In this practical guide, I’ll walk you through everything you need to know to start scraping websites efficiently with domharvest-playwright.
What is domharvest-playwright?
domharvest-playwright is a lightweight wrapper around Playwright that specializes in extracting structured data from web pages. Unlike raw Playwright, it comes with production features out of the box:
Built-in features:
- Automatic retry logic with exponential and linear backoff
- Built-in rate limiting (global or per-domain)
- Batch processing with configurable concurrency
- Enhanced error handling with custom error classes
- Structured logging at multiple levels
- Screenshot capture during extraction
- Support for proxies, custom headers, and cookies
Installation and Setup
Before we start, you’ll need Node.js 18 or higher.

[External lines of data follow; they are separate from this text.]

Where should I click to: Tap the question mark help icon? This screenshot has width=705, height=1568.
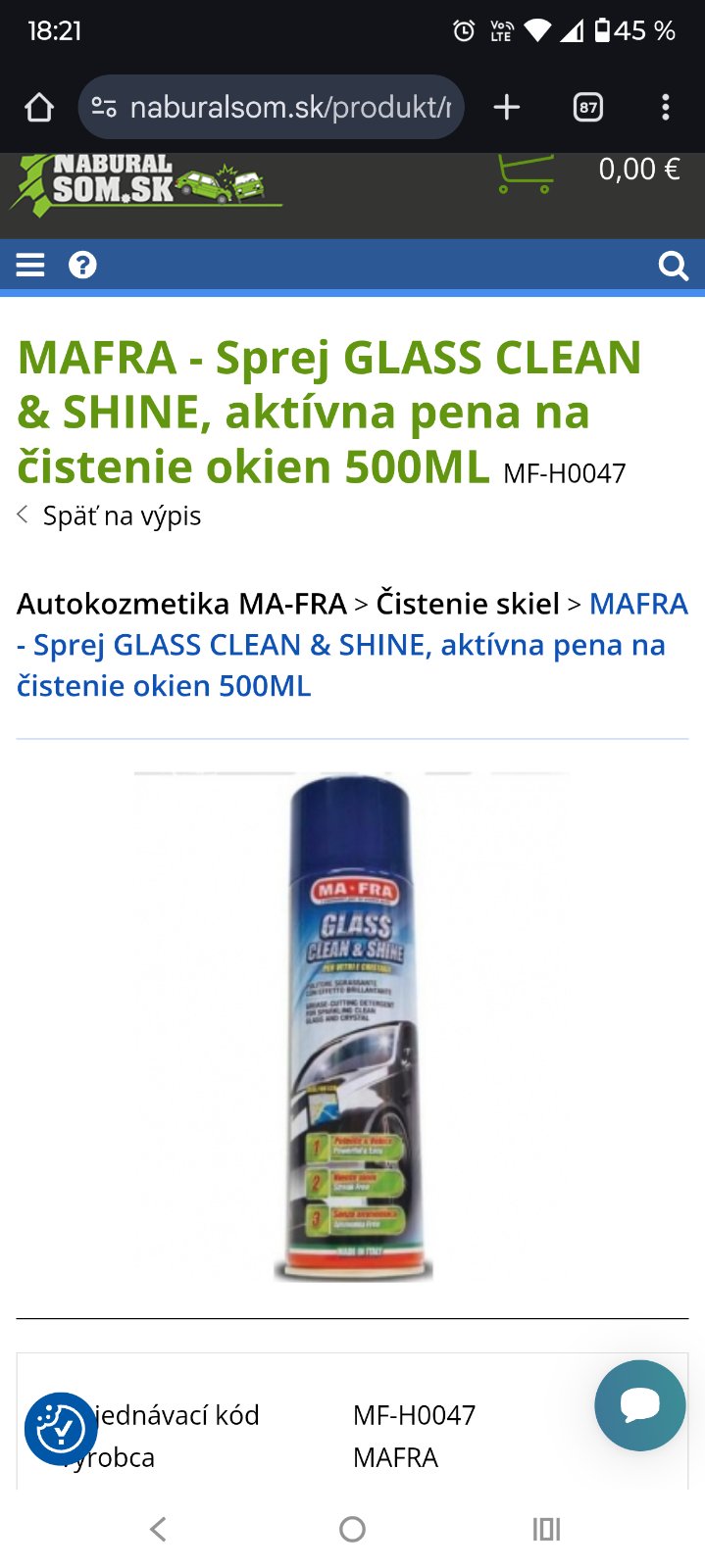[x=82, y=266]
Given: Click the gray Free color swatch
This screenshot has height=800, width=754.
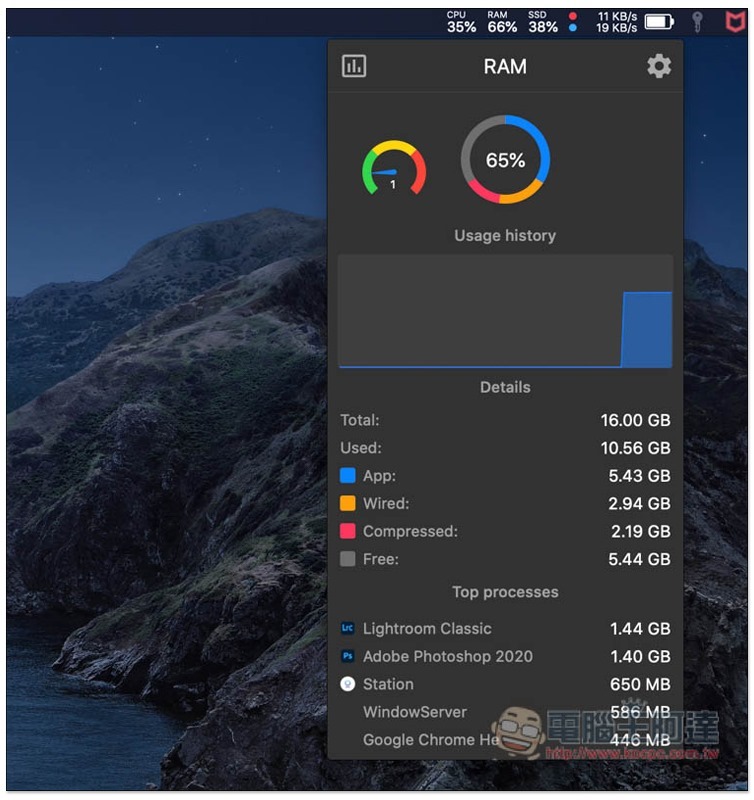Looking at the screenshot, I should click(347, 559).
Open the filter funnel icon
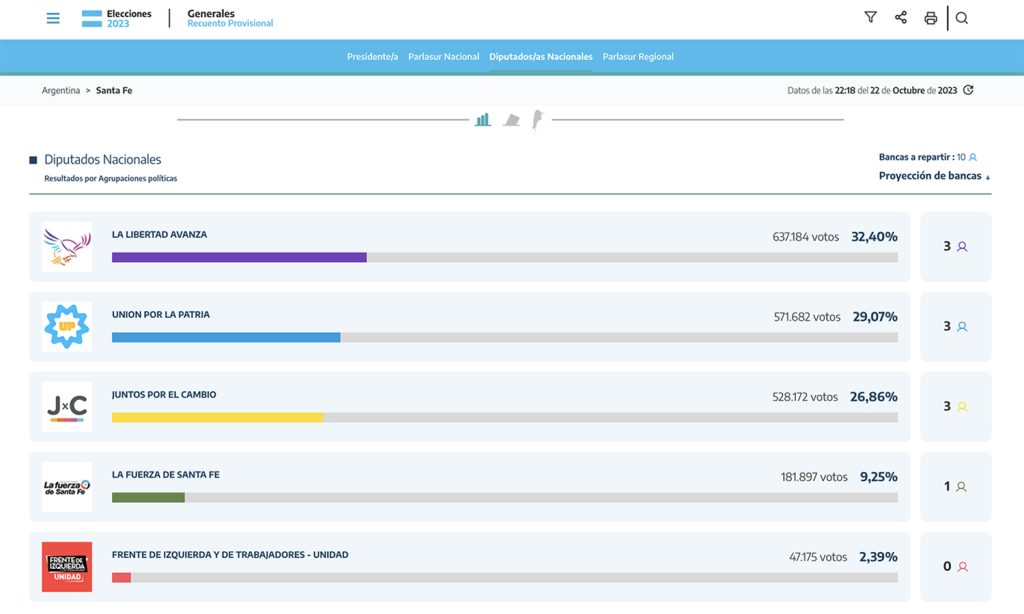 870,18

The installation is straightforward:
# Install the package
npm install domharvest-playwright
# Install Playwright browsers (required for automation)
npx playwright install
Note: Playwright will download browser binaries (~500MB), so the first install might take a few minutes.
Quick Verification
Let’s verify everything works with a simple test:
import { harvest } from 'domharvest-playwright'
const result = await harvest(
'https://example.com',
'h1',
(el) => ({ heading: el.textContent?.trim() })
)
console.log('Success!', result)
If you see the extracted heading, you’re ready to go!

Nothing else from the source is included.